As Florida and some other states take steps to get life back to normal after weeks under lockdown, Uhlfelder’s stunt drew plenty of media attention. CNN, NBC, The Guardian and dozens of other outlets picked up the story.
The Santa Rosa Beach family and real estate lawyer is no stranger to the spotlight.
Last year, he feuded with former Arkansas governor Mike Huckabee, who was not a fan of Uhlfelder’s efforts to advocate for public beach access. Huckabee, who owns a house along a stretch of Florida coastline that Uhlfelder wants open for community access, ended up filing a complaint against Uhlfelder with the Florida Bar Association, saying the lawyer was harassing him on Twitter.
The quarrel attracted Uhlfelder plenty of media coverage and nearly 140,000 Twitter followers.
“He chose to attack me and come after me,” Uhlfelder said of Huckabee. “I don’t seek the spotlight, but I don’t shy away from it if there’s something I can do for good.”
Uhlfelder got the idea for the Grim Reaper tour in March, when he was looking to buy face masks at a local hardware store and the only thing he could find was an all-white paint suit. He filmed himself as he marched to the beach wearing the get-up to protest the fact that the state had yet to close down.
A day later, he sued Florida Gov. Ron DeSantis to close the beaches.
“It had an effect, and I guess [I] went to the next step,” he said.
That next step was dressing up as Death itself.
Uhlfelder bought a polyester Grim Reaper costume from Walmart, but realized it would be too hot in the Florida sun. So he approached a clothing designer friend, who offered to make one out of linen. He completed the look with a scythe he bought online.
Reactions from beachgoers at the four beaches he visited last week were “a mixed bag.”
“Not everyone was pleased,” he said. “I had some people make some weird comments.”
Uhlfelder is using the tour to raise money for a political action committee he created this year to support Democratic candidates across the country.
He drew inspiration for the tour from his family’s experience during the Holocaust. His grandfather, after whom Uhlfelder was named, escaped Nazi Germany as a teenager and was one of the few members of his family to survive. Uhlfelder’s father, Steve, helped persuade the Florida legislature to support the construction of a Holocaust memorial on the grounds of the state capitol in Tallahassee.
“My great-grandparents were murdered, and their ancestors were murdered in broad daylight,” Uhlfelder said. “And I’m not [comparing the two], but when you have 70-80,000 people dying in the wealthiest country on the planet, and it seems like nobody cares, I couldn’t sleep at night if i didn’t do something about this.”

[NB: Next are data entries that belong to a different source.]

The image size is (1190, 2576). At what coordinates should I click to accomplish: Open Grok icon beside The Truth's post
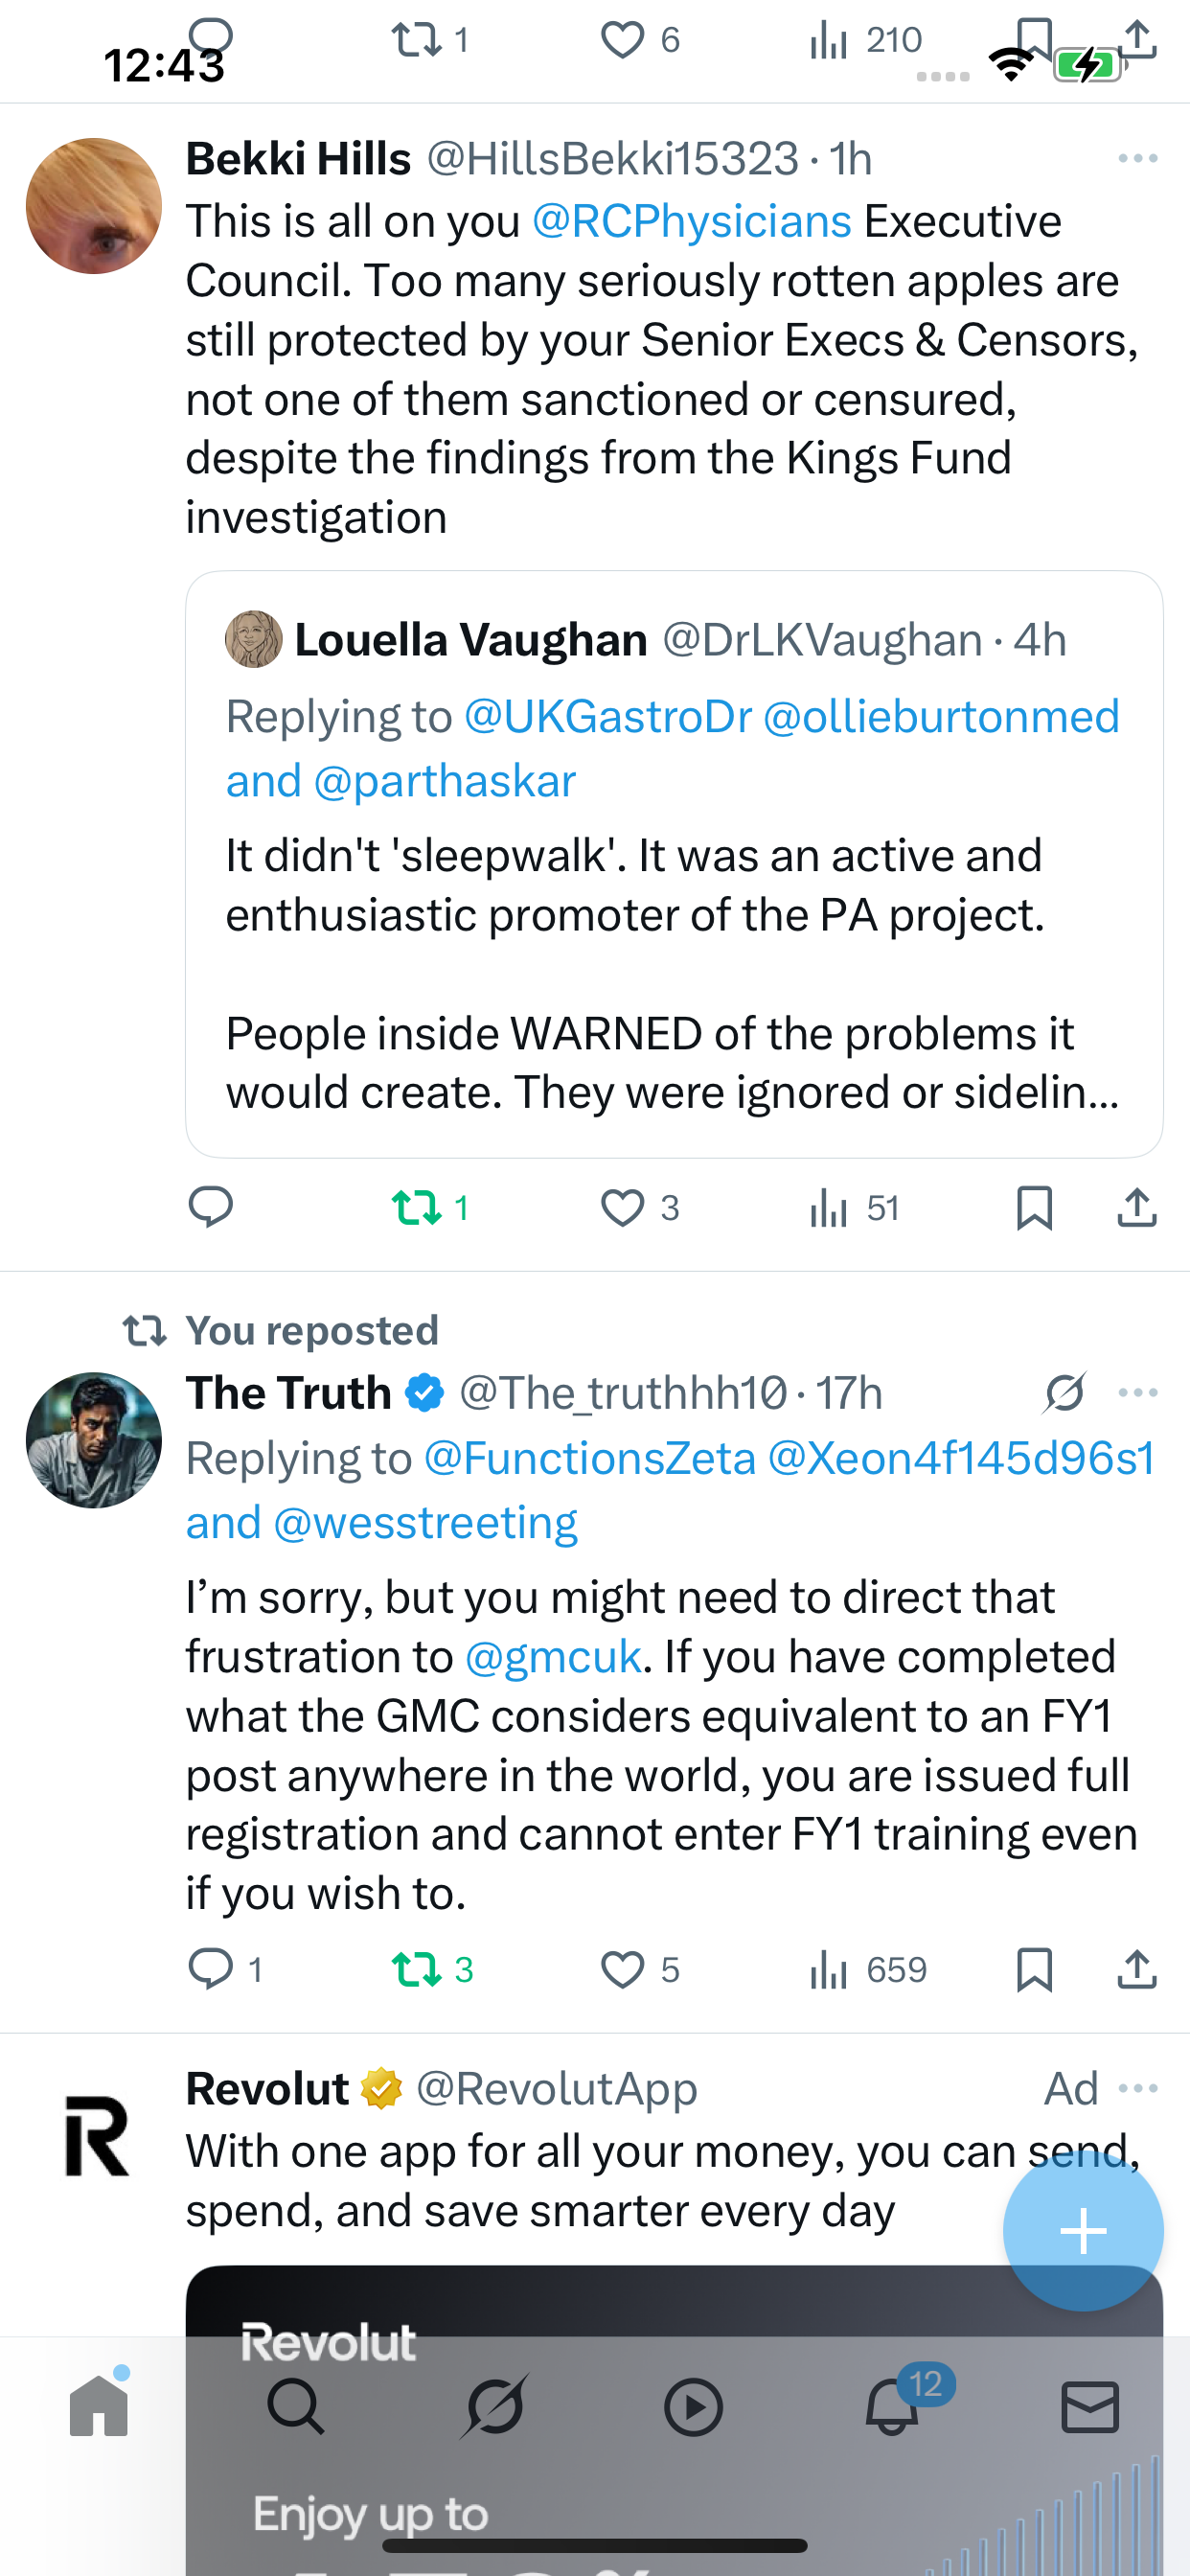tap(1065, 1392)
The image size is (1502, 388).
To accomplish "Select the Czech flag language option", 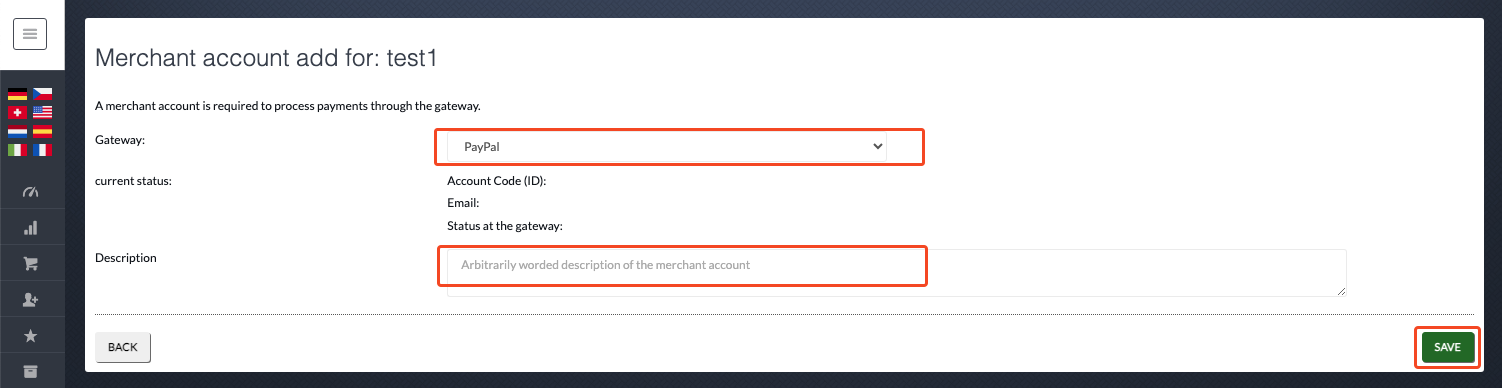I will click(x=42, y=94).
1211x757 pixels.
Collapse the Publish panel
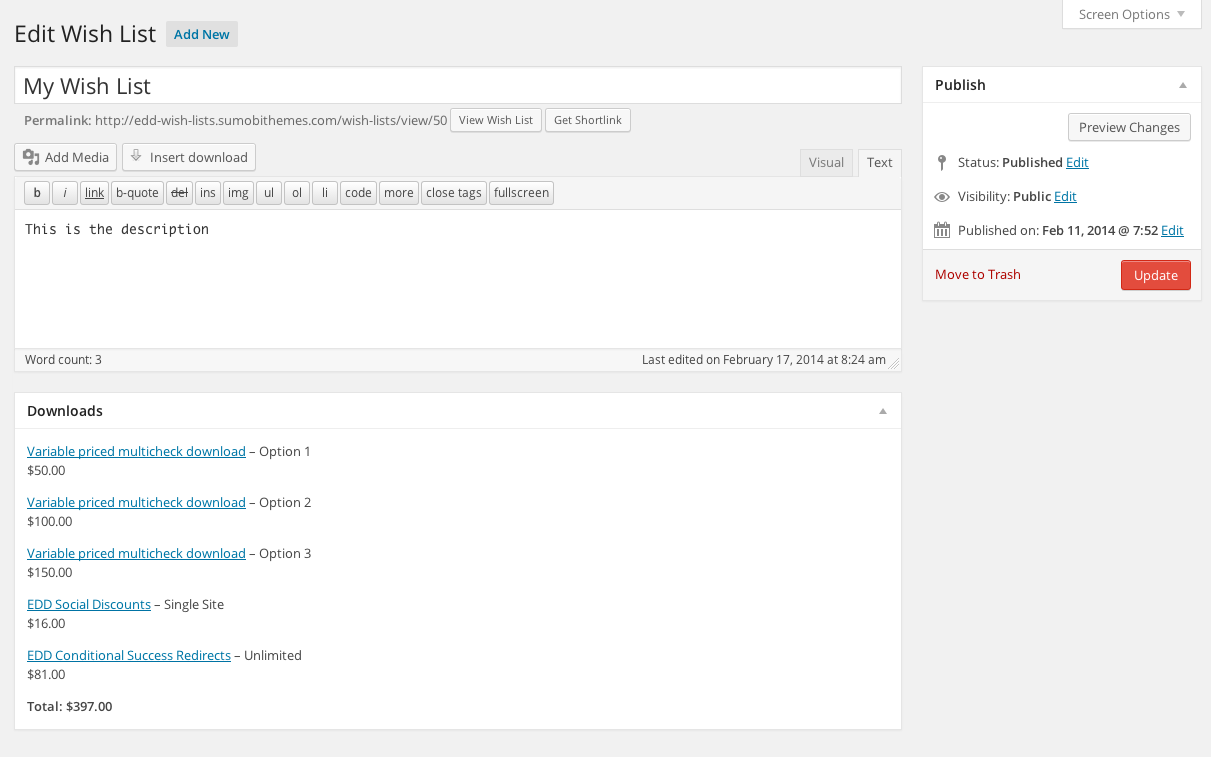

Uhlfelder is a member both of a Reform synagogue and a Methodist church with his wife, Michelle, who is Christian, and their two kids.
“I don’t go to temple all the time, but I feel very Jewish,” he said.
The lawyer isn’t a fan of President Donald Trump, whom he calls “crazy.” Nor does he like DeSantis, whom he refers to as a “Trump minion” who “thinks he’s the supreme leader of North Korea.”
But until recently, Uhlfelder was a Republican himself, serving on the Republican Party of Florida Jewish Leadership Advisory Council, a fact that has yet to be removed from his law firm bio. Huckabee’s bar complaint helped lead him to change his party affiliation earlier this year.
“After that and the state of our country, I just couldn’t do it anymore,” Uhlfelder said.
He isn’t the only one in his family who has had a change of mind recently. Though his wife was initially not too excited about the Grim Reaper gag, Uhlfelder says she’s come around.
“She’s good with it now,” he said. “She knows I have the right intentions.”